Title: Scalable, Behavior-Based Malware Clustering
Authors:
  • Ulrich Bayer, TUV
  • Paolo Milani Comparetti, TUV
  • Clemens Hlauschek, TUV
  • Christopher Kruegel, UCSB
  • Engin Kirda, Eurecom

Anti-malware companies receive thousands of malware samples every day. To process this large quantity, a number of automated analysis tools were developed. These tools execute a malicious program in a controlled environment and produce reports that summarize the program's actions. Of course, the problem of analyzing the reports still remains. Recently, researchers have started to explore automated clustering techniques that help to identify samples that exhibit similar behavior. This allows an analyst to discard reports of samples that have been seen before, while focusing on novel, interesting threats. Unfortunately, previous techniques do not scale well and frequently fail to generalize the observed activity well enough to recognize related malware.

In this paper, we propose a scalable clustering approach to identify and group malware samples that exhibit similar behavior.
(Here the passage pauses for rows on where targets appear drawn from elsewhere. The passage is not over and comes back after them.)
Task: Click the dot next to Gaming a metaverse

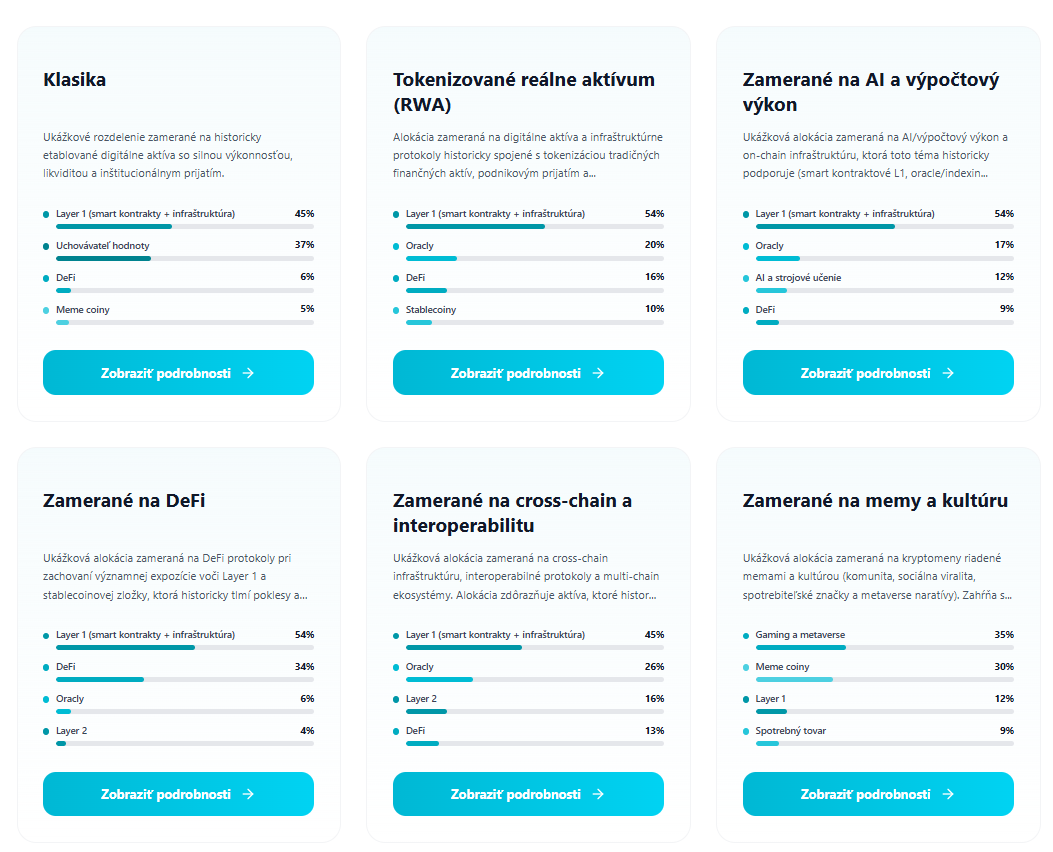Action: (746, 635)
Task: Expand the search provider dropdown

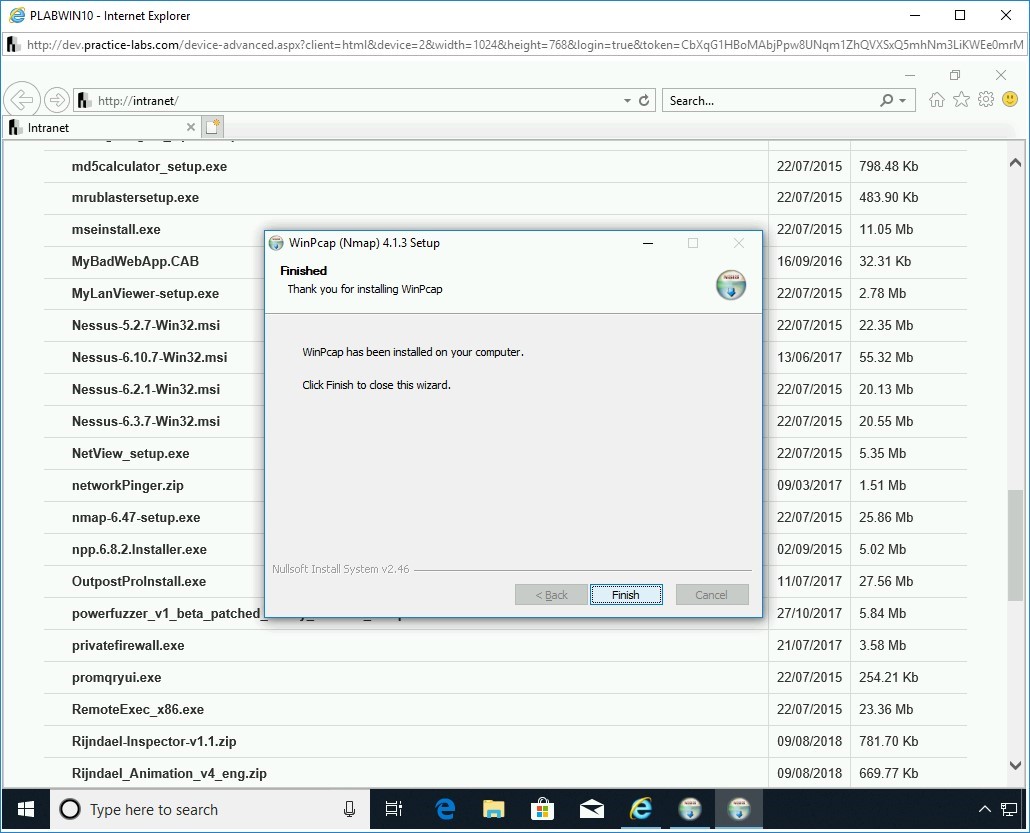Action: point(903,101)
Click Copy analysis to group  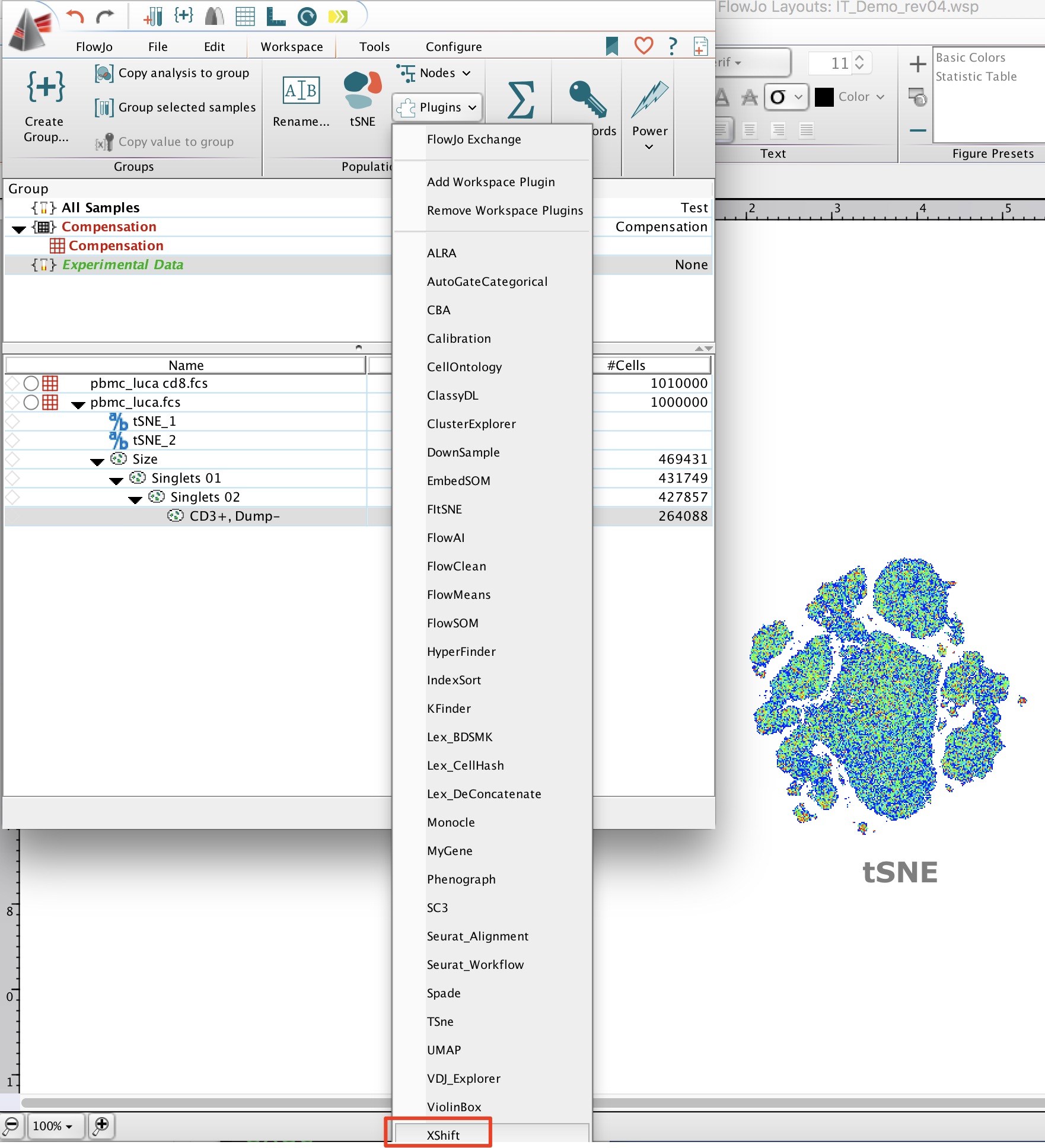click(183, 73)
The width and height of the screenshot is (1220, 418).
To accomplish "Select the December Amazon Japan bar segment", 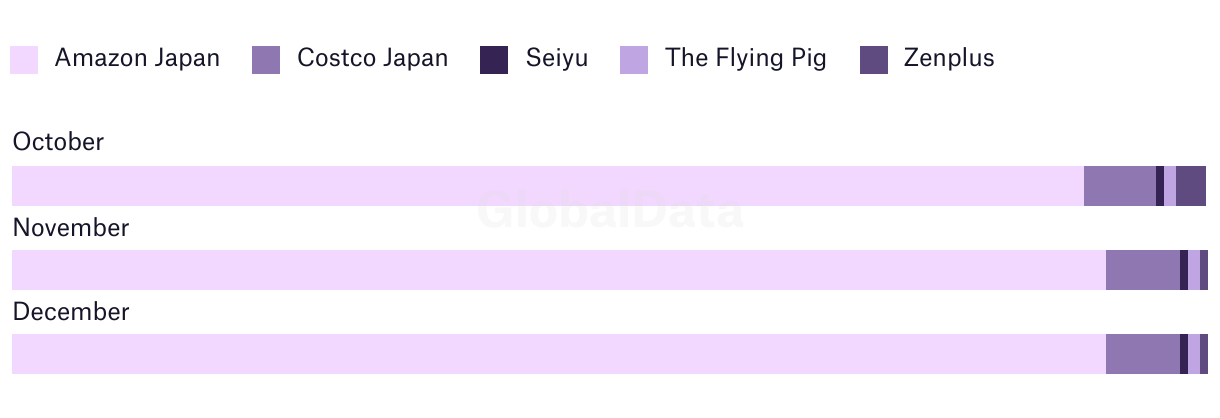I will [x=559, y=354].
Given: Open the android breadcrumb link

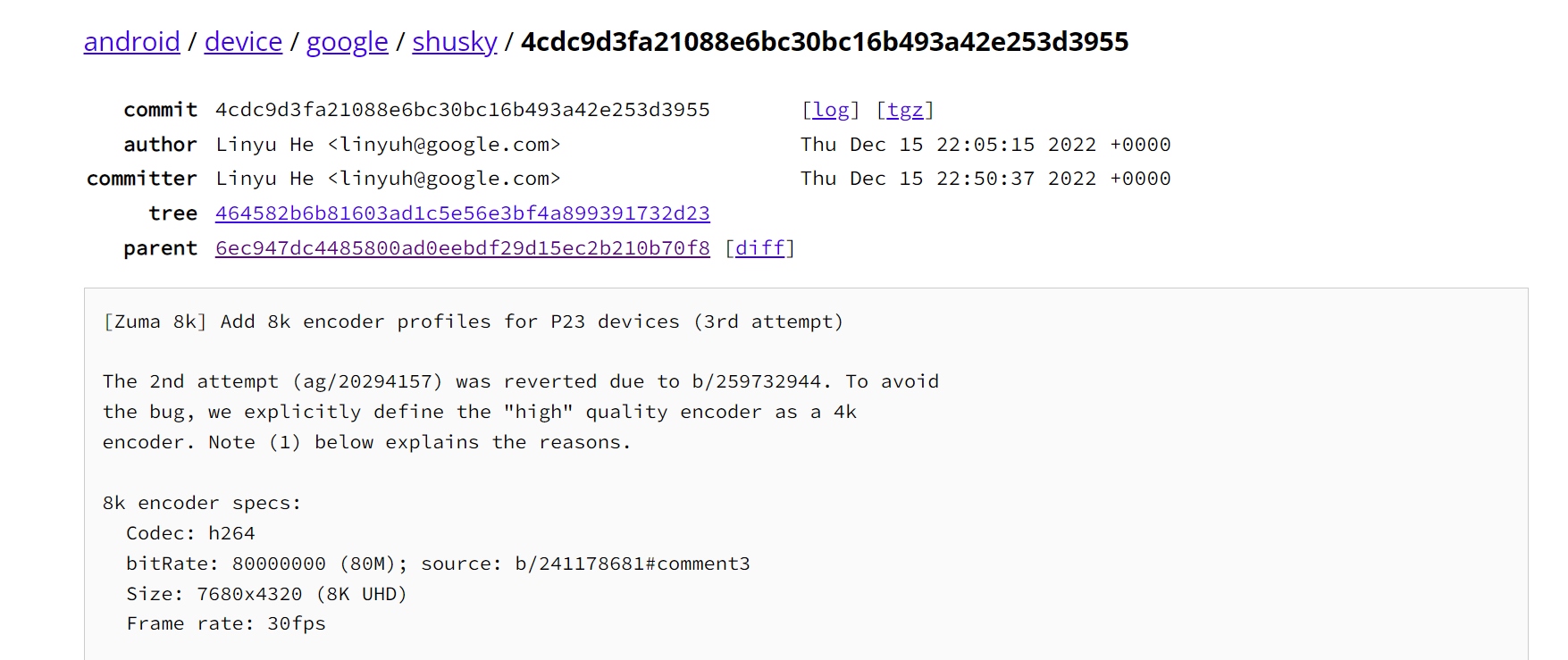Looking at the screenshot, I should [x=131, y=42].
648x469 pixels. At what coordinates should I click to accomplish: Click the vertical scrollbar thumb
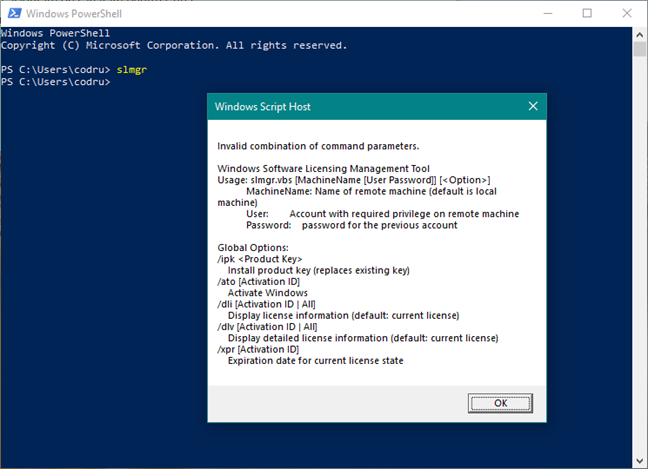point(640,50)
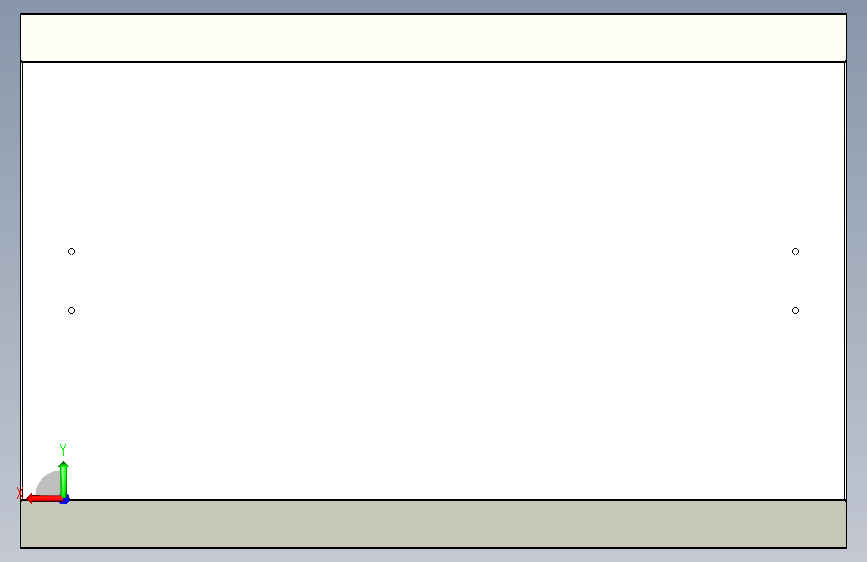
Task: Select the green Y axis arrow
Action: tap(64, 479)
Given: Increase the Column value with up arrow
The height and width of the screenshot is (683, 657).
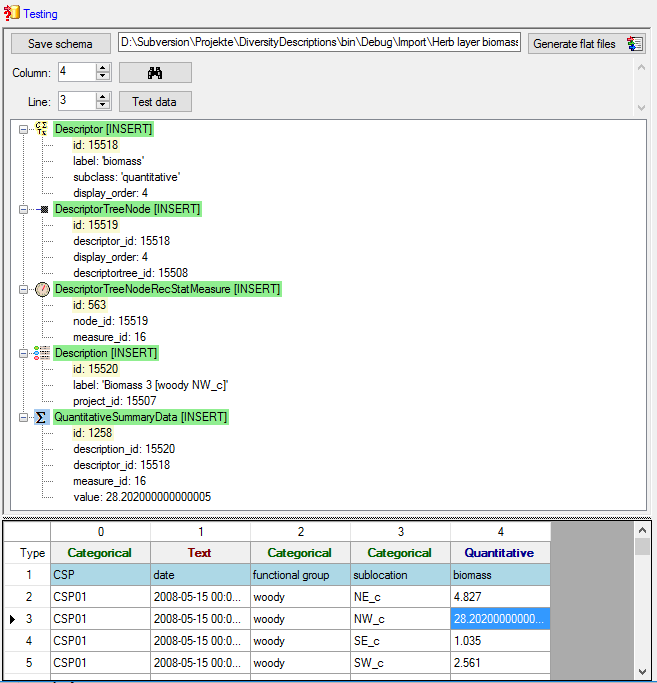Looking at the screenshot, I should coord(102,67).
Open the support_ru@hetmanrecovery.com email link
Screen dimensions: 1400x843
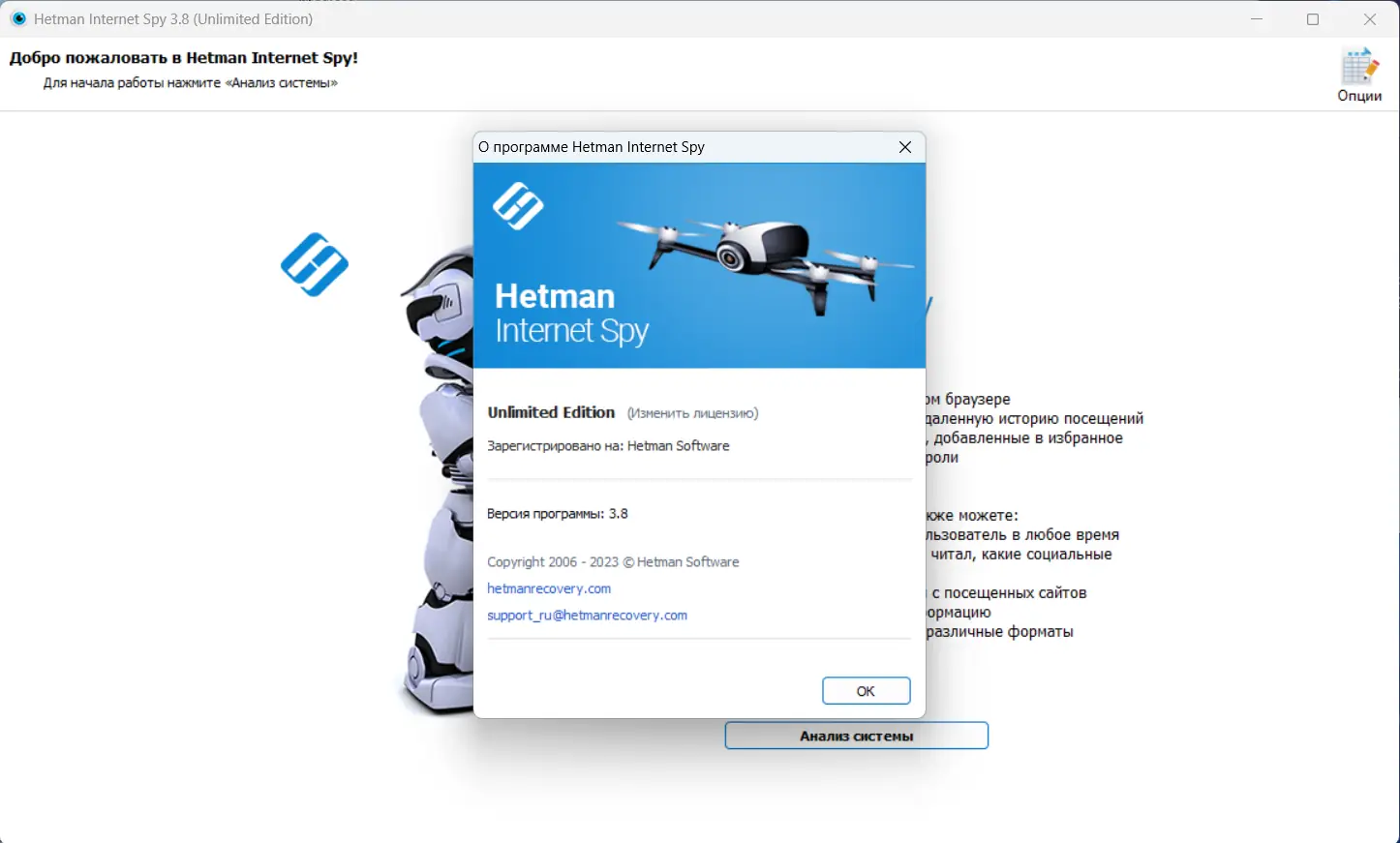pos(587,615)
For this, we first perform dynamic analysis to obtain the execution traces of malware programs. These execution traces are then generalized into behavioral profiles, which characterize the activity of a program in more abstract terms. The profiles serve as input to an efficient clustering algorithm that allows us to handle sample sets that are an order of magnitude larger than previous approaches. We have applied our system to real-world malware collections. The results demonstrate that our technique is able to recognize and group malware programs that behave similarly, achieving a better precision than previous approaches. To underline the scalability of the system, we clustered a set of more than 75 thousand samples in less than three hours.